Ancient Jewish Coins
Mixed Media
Judith Weinshall Liberman
ANCIENT JEWISH COINS IN MIXED MEDIA 2008
My interest in including images of ancient Jewish coins among my Judaica works has been of long standing. Back in the mid-1960s, barely three years after I began immersing myself in the study of art, I created a small mixed media work based on the Pomegranate (Holy Jerusalem) Coin. The coin dated back to 66-70 AD and was minted in Jerusalem during the war of the Jews against Rome. My work was small, less than 6" by 6". It was done on a block of wood and, incorporating oil paints, marble dust and gold leaf, the image created was that of a precious gold coin embedded in a rock. It did not concern me at the time that the actual ancient Pomegranate Coin was minted in silver rather than gold. I was studying various mediums and the image of the coin seemed perfect for use with the mediums of gold leaf and marble dust which, under the guidance of my art teacher, George Dergalis, I was trying to master.
It was not until twenty years later - the mid-1980s - that the image of ancient Jewish coins reappeared in my art, and quite extensively. At that time I was studying ceramics under the guidance of Makoto Yabe at the DeCordova Museum School in Lincoln, Massachusetts, where I created many dozens of three-dimensional works as well as ceramic scrolls and plaques. Jewish motifs seemed appropriate for these works, both because of the shapes I created and because of the finish (mostly iron oxide) that I chose to give them. I used images of ancient Jewish coins both on my sculptures and on many of the flatter works. A large collection of these ceramic works is on permanent exhibition at Temple Ohabei Shalom in Brookline, Massachusetts. A smaller collection can be found at the Department of Jewish Studies at the Dodd Center at the University of Connecticut in Storrs, Connecticut.
One of the things that was unique to my ceramic works was that I devised a method of creating my ceramic images by first carving them (in reverse) into blocks of wood and then imprinting the carved blocks into the clay while the clay was still soft. I had created a large body of block prints (graphics) years earlier and was familiar with the use of tools and other aspects of wood carving. Using carved blocks to create images in my ceramic works allowed me to ensure that the images were consistently of the high quality I desired to achieve.

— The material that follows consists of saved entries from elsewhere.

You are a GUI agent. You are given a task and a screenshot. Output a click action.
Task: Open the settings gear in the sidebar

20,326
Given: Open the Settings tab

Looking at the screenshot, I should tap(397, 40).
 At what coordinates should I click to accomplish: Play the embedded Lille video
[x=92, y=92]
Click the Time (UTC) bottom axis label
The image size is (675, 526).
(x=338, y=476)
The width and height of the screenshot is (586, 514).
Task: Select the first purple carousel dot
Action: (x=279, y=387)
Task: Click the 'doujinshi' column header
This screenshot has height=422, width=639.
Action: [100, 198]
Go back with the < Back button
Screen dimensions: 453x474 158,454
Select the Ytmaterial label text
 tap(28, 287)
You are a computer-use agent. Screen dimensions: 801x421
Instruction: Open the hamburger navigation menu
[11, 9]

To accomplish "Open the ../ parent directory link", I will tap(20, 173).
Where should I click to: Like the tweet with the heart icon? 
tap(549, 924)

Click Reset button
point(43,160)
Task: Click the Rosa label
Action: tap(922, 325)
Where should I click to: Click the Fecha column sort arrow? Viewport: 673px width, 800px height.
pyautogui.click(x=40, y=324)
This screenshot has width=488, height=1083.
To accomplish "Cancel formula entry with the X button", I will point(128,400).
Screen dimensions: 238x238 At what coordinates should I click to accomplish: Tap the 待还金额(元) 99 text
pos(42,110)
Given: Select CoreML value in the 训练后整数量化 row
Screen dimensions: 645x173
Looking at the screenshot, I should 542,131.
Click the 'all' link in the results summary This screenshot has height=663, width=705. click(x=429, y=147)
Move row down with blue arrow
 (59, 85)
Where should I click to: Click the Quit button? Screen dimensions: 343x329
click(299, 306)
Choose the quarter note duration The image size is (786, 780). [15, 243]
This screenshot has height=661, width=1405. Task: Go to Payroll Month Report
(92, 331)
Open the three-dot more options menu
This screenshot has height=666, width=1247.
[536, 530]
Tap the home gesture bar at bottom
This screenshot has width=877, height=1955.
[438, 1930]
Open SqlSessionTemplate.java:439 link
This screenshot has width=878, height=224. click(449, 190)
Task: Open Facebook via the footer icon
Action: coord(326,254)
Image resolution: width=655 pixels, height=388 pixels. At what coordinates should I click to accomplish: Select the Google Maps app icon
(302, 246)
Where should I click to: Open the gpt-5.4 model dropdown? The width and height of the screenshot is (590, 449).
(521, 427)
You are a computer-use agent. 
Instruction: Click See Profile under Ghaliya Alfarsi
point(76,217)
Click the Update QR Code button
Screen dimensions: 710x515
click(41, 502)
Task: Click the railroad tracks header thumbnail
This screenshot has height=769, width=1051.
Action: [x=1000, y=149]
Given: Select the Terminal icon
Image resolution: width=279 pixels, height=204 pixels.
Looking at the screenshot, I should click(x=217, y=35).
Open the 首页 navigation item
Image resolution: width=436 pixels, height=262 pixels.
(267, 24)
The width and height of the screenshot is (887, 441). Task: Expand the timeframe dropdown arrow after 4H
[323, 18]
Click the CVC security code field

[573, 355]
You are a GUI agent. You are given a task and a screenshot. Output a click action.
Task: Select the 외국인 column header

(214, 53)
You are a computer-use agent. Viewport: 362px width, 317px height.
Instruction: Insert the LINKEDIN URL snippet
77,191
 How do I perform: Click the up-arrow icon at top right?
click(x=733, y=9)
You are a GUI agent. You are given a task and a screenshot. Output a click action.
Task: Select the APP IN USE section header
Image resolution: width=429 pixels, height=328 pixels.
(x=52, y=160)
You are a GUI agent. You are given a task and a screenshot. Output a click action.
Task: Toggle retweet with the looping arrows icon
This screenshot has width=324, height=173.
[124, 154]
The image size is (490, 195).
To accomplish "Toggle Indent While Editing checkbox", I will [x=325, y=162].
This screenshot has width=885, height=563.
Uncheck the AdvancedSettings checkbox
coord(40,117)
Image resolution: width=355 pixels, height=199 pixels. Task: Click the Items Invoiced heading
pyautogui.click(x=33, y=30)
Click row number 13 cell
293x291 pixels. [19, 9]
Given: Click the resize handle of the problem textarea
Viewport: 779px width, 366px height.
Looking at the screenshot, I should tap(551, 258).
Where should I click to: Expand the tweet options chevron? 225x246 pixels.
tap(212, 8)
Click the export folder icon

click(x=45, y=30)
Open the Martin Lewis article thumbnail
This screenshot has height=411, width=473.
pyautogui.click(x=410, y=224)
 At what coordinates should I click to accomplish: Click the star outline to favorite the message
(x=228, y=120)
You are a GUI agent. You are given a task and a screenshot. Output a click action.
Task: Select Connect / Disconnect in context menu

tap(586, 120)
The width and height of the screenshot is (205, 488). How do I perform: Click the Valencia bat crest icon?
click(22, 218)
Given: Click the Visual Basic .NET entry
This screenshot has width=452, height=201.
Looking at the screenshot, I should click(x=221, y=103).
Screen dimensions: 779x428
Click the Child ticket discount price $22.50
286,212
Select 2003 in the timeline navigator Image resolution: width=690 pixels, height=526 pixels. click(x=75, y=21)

When my husband passed away later in the mid-1980s and I turned away from ceramics and began creating art about the Holocaust, I still had about a dozen blocks carved with the image of ancient Jewish coins or other Jewish symbols which I had never used. I discovered these unused blocks in 2008 and, since I did not have the facility – or inclination - to do ceramics any longer, I thought I would simply print the carved blocks on paper and create a graphic series by means of these carved blocks. With that in mind, I inked the raised parts of the carved blocks with permanent black ink so the image on each block would appear clearly in black-and-white. While inking them, however, I discovered that the blocks, which I had carved over twenty years earlier, were too brittle to be printed even on paper. Evidently they had dried up with the passage of time.
Unwilling to have all the hard work of carving the blocks go to waste, I decided to create mixed media works based on the images carved in the blocks. Some of the images were of ancient coins. Others were of Jewish symbols, ancient and modern. I chose a limited palette of warm and cool metallic acrylic paints – such as copper and silver - to create these works, combining these paints with marble dust to evoke an image of rock, as I had in my first coin image over forty years earlier.